### Entries provided ###

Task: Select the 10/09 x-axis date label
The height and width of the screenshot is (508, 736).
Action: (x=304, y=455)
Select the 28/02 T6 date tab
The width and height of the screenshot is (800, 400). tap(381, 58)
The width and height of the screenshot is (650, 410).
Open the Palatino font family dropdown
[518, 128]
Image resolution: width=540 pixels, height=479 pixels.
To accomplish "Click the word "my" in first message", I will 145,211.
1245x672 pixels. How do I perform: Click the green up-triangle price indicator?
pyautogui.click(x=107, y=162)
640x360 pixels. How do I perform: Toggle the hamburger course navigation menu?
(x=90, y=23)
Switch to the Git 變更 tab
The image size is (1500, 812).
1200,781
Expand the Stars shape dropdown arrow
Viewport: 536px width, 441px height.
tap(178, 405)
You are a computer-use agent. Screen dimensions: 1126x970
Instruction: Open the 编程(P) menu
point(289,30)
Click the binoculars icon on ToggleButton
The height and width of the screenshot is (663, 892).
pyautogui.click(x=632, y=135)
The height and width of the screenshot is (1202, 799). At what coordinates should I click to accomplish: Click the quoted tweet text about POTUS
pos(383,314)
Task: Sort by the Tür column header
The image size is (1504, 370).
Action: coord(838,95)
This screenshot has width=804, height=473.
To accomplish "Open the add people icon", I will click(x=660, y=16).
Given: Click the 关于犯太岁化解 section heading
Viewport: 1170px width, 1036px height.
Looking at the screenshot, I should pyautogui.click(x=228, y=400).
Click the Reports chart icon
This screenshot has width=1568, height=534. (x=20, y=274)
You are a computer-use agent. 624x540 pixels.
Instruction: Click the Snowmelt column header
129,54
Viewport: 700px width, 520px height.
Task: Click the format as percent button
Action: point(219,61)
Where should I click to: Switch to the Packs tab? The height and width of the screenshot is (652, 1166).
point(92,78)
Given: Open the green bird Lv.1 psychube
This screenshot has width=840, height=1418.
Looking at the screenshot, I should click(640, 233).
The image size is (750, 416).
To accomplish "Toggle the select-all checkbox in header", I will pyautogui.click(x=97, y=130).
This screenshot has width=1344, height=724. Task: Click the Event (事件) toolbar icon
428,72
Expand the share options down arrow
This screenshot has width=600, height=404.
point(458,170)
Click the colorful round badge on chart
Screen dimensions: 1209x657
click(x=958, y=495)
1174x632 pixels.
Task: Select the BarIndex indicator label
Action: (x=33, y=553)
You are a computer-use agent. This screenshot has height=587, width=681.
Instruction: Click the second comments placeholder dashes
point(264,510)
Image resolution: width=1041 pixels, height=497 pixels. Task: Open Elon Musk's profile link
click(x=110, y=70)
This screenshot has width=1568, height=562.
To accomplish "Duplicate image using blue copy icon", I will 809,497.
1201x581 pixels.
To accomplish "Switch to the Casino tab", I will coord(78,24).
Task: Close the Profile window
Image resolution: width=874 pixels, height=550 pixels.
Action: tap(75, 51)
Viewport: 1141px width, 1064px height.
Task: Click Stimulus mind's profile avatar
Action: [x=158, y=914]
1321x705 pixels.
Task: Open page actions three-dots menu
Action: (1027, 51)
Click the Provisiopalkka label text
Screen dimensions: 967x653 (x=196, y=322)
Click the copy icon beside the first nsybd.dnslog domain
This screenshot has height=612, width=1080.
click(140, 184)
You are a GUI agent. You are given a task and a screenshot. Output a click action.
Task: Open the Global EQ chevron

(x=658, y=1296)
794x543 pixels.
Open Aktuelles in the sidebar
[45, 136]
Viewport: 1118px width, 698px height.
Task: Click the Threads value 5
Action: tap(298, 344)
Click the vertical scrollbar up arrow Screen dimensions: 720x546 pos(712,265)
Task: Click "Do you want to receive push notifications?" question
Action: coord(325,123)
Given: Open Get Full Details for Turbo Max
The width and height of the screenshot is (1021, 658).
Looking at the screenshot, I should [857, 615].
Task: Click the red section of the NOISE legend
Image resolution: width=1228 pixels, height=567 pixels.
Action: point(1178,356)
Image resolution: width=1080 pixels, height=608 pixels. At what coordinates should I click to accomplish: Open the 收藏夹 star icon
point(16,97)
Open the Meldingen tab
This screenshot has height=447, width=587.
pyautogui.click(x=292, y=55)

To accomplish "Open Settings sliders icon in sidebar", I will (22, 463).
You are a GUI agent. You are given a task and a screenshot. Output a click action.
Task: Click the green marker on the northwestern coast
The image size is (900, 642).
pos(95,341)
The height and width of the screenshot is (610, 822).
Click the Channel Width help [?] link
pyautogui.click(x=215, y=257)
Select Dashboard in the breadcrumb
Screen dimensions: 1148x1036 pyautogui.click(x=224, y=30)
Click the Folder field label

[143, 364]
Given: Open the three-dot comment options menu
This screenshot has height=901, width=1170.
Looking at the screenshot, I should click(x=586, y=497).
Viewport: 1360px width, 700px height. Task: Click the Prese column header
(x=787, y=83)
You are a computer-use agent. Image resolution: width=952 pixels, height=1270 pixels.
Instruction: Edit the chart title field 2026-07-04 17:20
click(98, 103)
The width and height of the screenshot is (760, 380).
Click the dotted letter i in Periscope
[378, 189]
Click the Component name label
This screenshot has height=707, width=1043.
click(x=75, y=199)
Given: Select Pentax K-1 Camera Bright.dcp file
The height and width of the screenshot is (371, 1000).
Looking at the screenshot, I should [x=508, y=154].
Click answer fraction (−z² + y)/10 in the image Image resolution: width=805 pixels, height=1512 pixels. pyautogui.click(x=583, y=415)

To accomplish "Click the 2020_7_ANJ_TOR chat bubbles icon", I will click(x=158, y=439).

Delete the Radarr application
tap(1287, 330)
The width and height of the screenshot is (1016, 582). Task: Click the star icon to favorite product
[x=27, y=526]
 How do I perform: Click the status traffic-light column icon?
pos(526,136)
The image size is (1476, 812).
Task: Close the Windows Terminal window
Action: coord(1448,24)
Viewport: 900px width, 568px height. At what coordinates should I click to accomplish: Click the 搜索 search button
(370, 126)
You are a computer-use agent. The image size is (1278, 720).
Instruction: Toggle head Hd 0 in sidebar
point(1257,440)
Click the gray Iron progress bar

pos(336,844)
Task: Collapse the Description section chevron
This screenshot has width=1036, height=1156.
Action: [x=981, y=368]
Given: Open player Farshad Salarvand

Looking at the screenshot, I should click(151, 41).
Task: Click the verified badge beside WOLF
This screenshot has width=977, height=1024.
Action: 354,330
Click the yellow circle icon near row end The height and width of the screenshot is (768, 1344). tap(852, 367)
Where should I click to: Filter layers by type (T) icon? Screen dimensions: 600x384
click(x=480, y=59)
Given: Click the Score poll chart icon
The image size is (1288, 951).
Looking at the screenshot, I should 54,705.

###

When the material above has been read, copy all of it exactly.

Task: Select the 10/09 x-axis date label
The height and width of the screenshot is (508, 736).
Action: (x=304, y=455)
Select the 28/02 T6 date tab
The width and height of the screenshot is (800, 400). tap(381, 58)
The width and height of the screenshot is (650, 410).
Open the Palatino font family dropdown
[518, 128]
Image resolution: width=540 pixels, height=479 pixels.
To accomplish "Click the word "my" in first message", I will 145,211.
1245x672 pixels. How do I perform: Click the green up-triangle price indicator?
pyautogui.click(x=107, y=162)
640x360 pixels. How do I perform: Toggle the hamburger course navigation menu?
(x=90, y=23)
Switch to the Git 變更 tab
The image size is (1500, 812).
1200,781
Expand the Stars shape dropdown arrow
Viewport: 536px width, 441px height.
tap(178, 405)
You are a computer-use agent. Screen dimensions: 1126x970
Instruction: Open the 编程(P) menu
point(289,30)
Click the binoculars icon on ToggleButton
The height and width of the screenshot is (663, 892).
pyautogui.click(x=632, y=135)
The height and width of the screenshot is (1202, 799). At what coordinates should I click to accomplish: Click the quoted tweet text about POTUS
pos(383,314)
Task: Sort by the Tür column header
The image size is (1504, 370).
Action: coord(838,95)
This screenshot has width=804, height=473.
To accomplish "Open the add people icon", I will click(x=660, y=16).
Given: Click the 关于犯太岁化解 section heading
Viewport: 1170px width, 1036px height.
Looking at the screenshot, I should pyautogui.click(x=228, y=400).
Click the Reports chart icon
This screenshot has width=1568, height=534. (x=20, y=274)
You are a computer-use agent. 624x540 pixels.
Instruction: Click the Snowmelt column header
129,54
Viewport: 700px width, 520px height.
Task: Click the format as percent button
Action: point(219,61)
Where should I click to: Switch to the Packs tab? The height and width of the screenshot is (652, 1166).
point(92,78)
Given: Open the green bird Lv.1 psychube
This screenshot has width=840, height=1418.
Looking at the screenshot, I should click(640, 233).
The image size is (750, 416).
To accomplish "Toggle the select-all checkbox in header", I will pyautogui.click(x=97, y=130).
This screenshot has width=1344, height=724. Task: Click the Event (事件) toolbar icon
428,72
Expand the share options down arrow
This screenshot has width=600, height=404.
point(458,170)
Click the colorful round badge on chart
Screen dimensions: 1209x657
click(x=958, y=495)
1174x632 pixels.
Task: Select the BarIndex indicator label
Action: (x=33, y=553)
You are a computer-use agent. This screenshot has height=587, width=681.
Instruction: Click the second comments placeholder dashes
point(264,510)
Image resolution: width=1041 pixels, height=497 pixels. Task: Open Elon Musk's profile link
click(x=110, y=70)
This screenshot has width=1568, height=562.
To accomplish "Duplicate image using blue copy icon", I will 809,497.
1201x581 pixels.
To accomplish "Switch to the Casino tab", I will coord(78,24).
Task: Close the Profile window
Image resolution: width=874 pixels, height=550 pixels.
Action: tap(75, 51)
Viewport: 1141px width, 1064px height.
Task: Click Stimulus mind's profile avatar
Action: [x=158, y=914]
1321x705 pixels.
Task: Open page actions three-dots menu
Action: (1027, 51)
Click the Provisiopalkka label text
Screen dimensions: 967x653 (x=196, y=322)
Click the copy icon beside the first nsybd.dnslog domain
This screenshot has height=612, width=1080.
click(140, 184)
You are a GUI agent. You are given a task and a screenshot. Output a click action.
Task: Open the Global EQ chevron

(x=658, y=1296)
794x543 pixels.
Open Aktuelles in the sidebar
[45, 136]
Viewport: 1118px width, 698px height.
Task: Click the Threads value 5
Action: tap(298, 344)
Click the vertical scrollbar up arrow Screen dimensions: 720x546 pos(712,265)
Task: Click "Do you want to receive push notifications?" question
Action: coord(325,123)
Given: Open Get Full Details for Turbo Max
The width and height of the screenshot is (1021, 658).
Looking at the screenshot, I should [857, 615].
Task: Click the red section of the NOISE legend
Image resolution: width=1228 pixels, height=567 pixels.
Action: point(1178,356)
Image resolution: width=1080 pixels, height=608 pixels. At what coordinates should I click to accomplish: Open the 收藏夹 star icon
point(16,97)
Open the Meldingen tab
This screenshot has height=447, width=587.
pyautogui.click(x=292, y=55)

To accomplish "Open Settings sliders icon in sidebar", I will (22, 463).
You are a GUI agent. You are given a task and a screenshot. Output a click action.
Task: Click the green marker on the northwestern coast
The image size is (900, 642).
pos(95,341)
The height and width of the screenshot is (610, 822).
Click the Channel Width help [?] link
pyautogui.click(x=215, y=257)
Select Dashboard in the breadcrumb
Screen dimensions: 1148x1036 pyautogui.click(x=224, y=30)
Click the Folder field label

[143, 364]
Given: Open the three-dot comment options menu
This screenshot has height=901, width=1170.
Looking at the screenshot, I should click(x=586, y=497).
Viewport: 1360px width, 700px height. Task: Click the Prese column header
(x=787, y=83)
You are a computer-use agent. Image resolution: width=952 pixels, height=1270 pixels.
Instruction: Edit the chart title field 2026-07-04 17:20
click(98, 103)
The width and height of the screenshot is (760, 380).
Click the dotted letter i in Periscope
[378, 189]
Click the Component name label
This screenshot has height=707, width=1043.
click(x=75, y=199)
Given: Select Pentax K-1 Camera Bright.dcp file
The height and width of the screenshot is (371, 1000).
Looking at the screenshot, I should [x=508, y=154].
Click answer fraction (−z² + y)/10 in the image Image resolution: width=805 pixels, height=1512 pixels. pyautogui.click(x=583, y=415)

To accomplish "Click the 2020_7_ANJ_TOR chat bubbles icon", I will click(x=158, y=439).

Delete the Radarr application
tap(1287, 330)
The width and height of the screenshot is (1016, 582). Task: Click the star icon to favorite product
[x=27, y=526]
 How do I perform: Click the status traffic-light column icon?
pos(526,136)
The image size is (1476, 812).
Task: Close the Windows Terminal window
Action: coord(1448,24)
Viewport: 900px width, 568px height. At what coordinates should I click to accomplish: Click the 搜索 search button
(370, 126)
You are a computer-use agent. The image size is (1278, 720).
Instruction: Toggle head Hd 0 in sidebar
point(1257,440)
Click the gray Iron progress bar

pos(336,844)
Task: Collapse the Description section chevron
This screenshot has width=1036, height=1156.
Action: [x=981, y=368]
Given: Open player Farshad Salarvand

Looking at the screenshot, I should click(151, 41).
Task: Click the verified badge beside WOLF
This screenshot has width=977, height=1024.
Action: 354,330
Click the yellow circle icon near row end The height and width of the screenshot is (768, 1344). tap(852, 367)
Where should I click to: Filter layers by type (T) icon? Screen dimensions: 600x384
click(x=480, y=59)
Given: Click the Score poll chart icon
The image size is (1288, 951).
Looking at the screenshot, I should 54,705.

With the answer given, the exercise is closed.